====== RECORDED DATA

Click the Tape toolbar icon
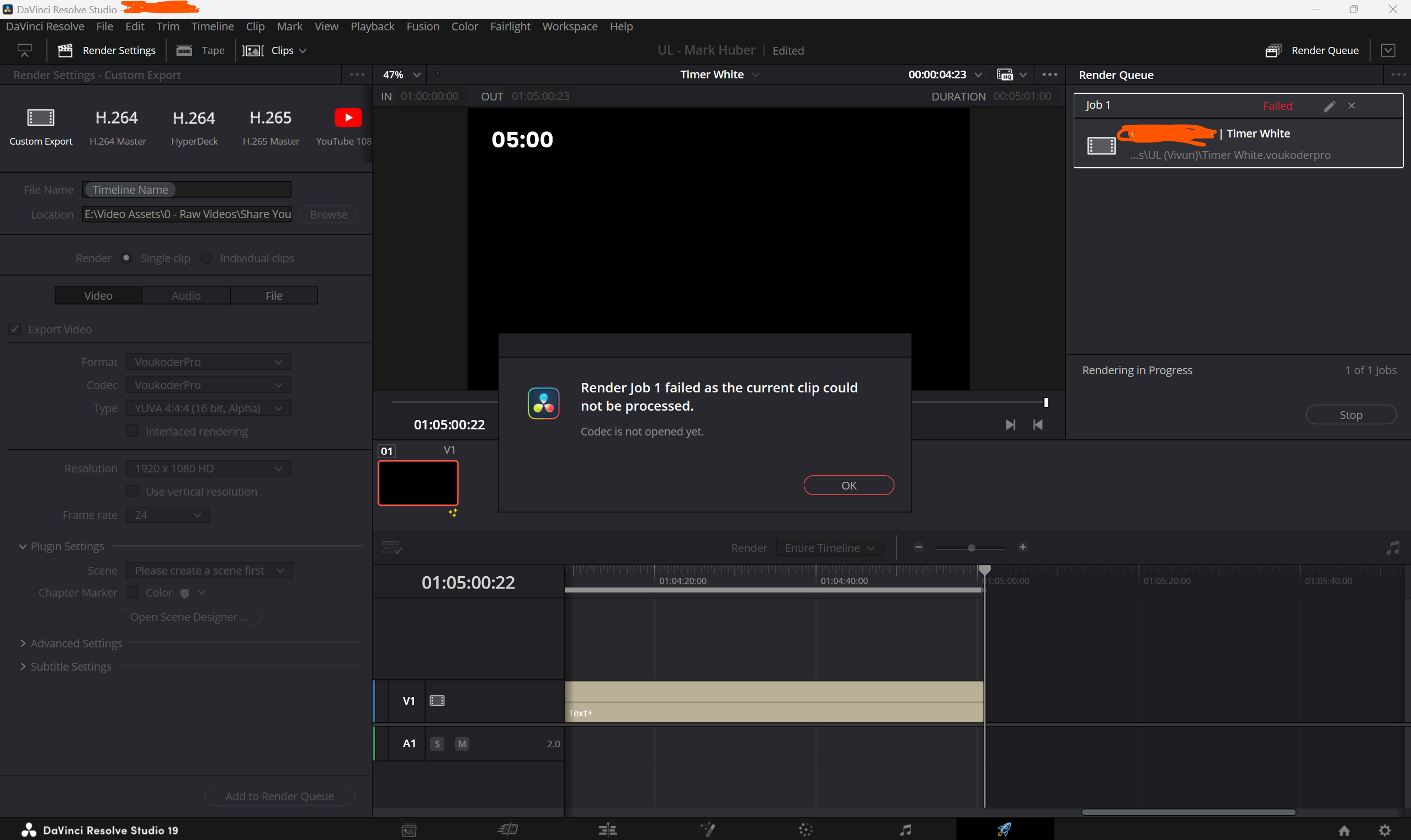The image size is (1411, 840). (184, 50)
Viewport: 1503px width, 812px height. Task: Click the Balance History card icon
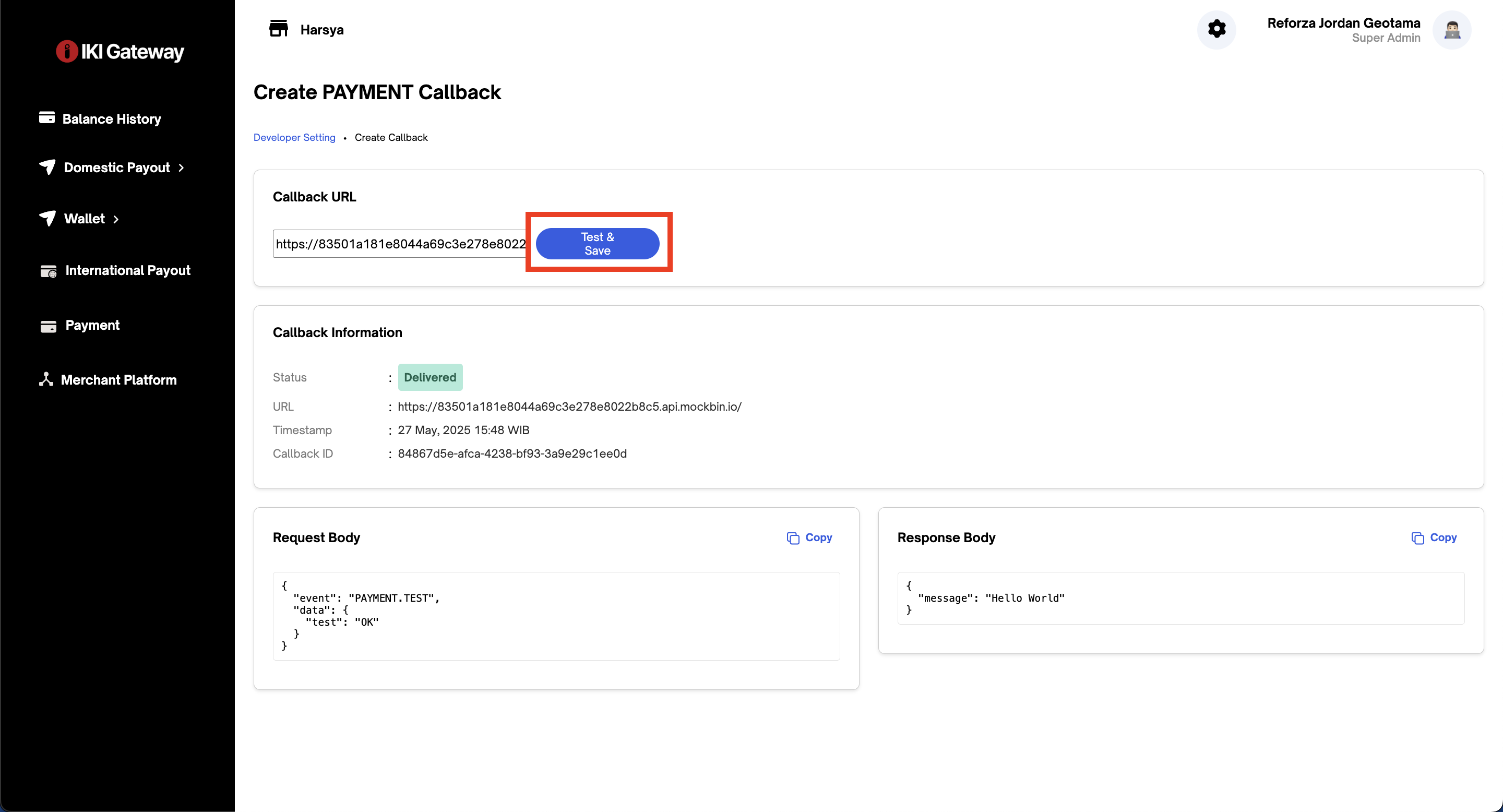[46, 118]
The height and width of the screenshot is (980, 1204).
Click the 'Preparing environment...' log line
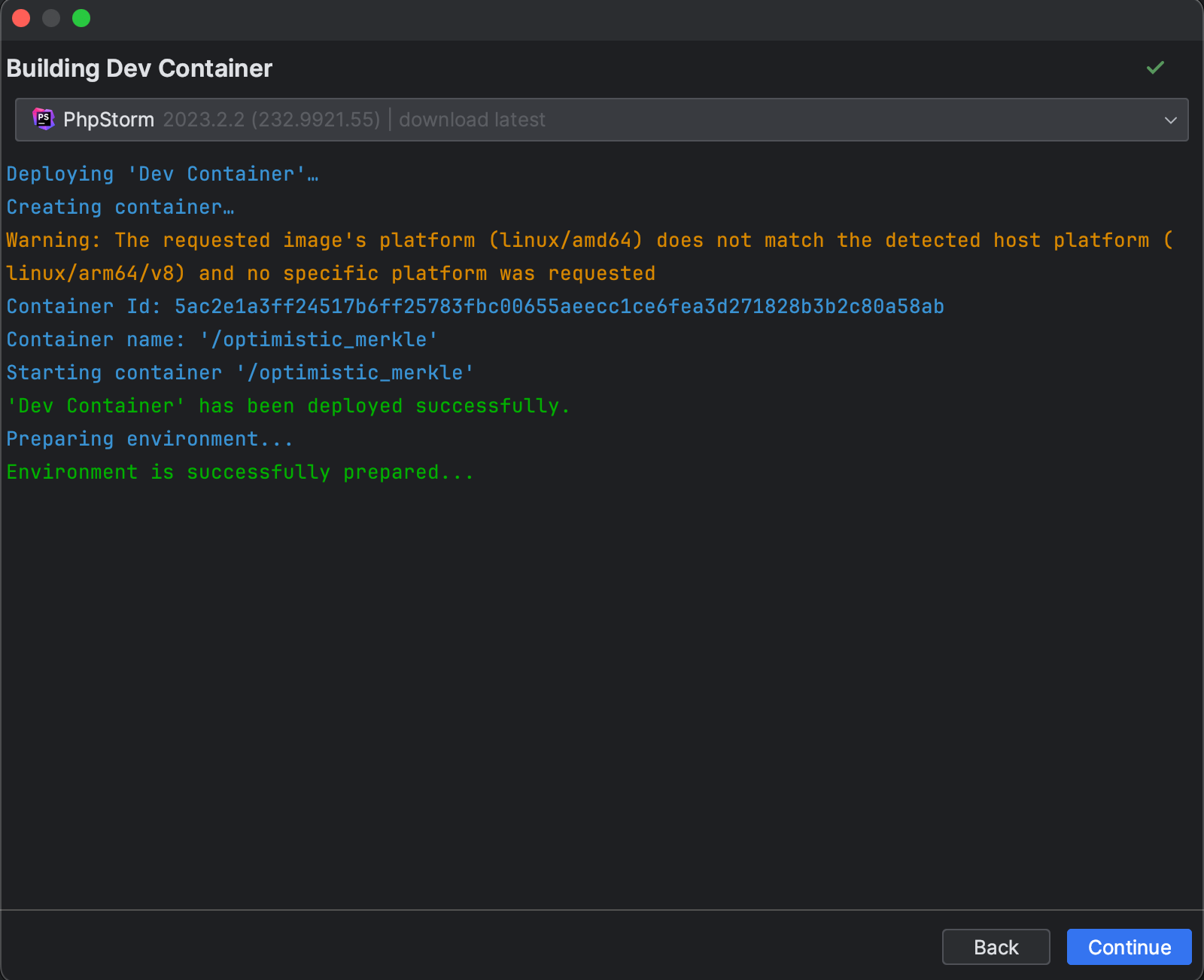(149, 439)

============

- **EXERCISE BRIEF**: Would you please copy, exactly and only, the lines from the one with "The height and" through the end of the entries above, skipping every picture?

- **TASK OUTPUT**:
The height and width of the screenshot is (980, 1204).
Click the 'Preparing environment...' log line
(149, 439)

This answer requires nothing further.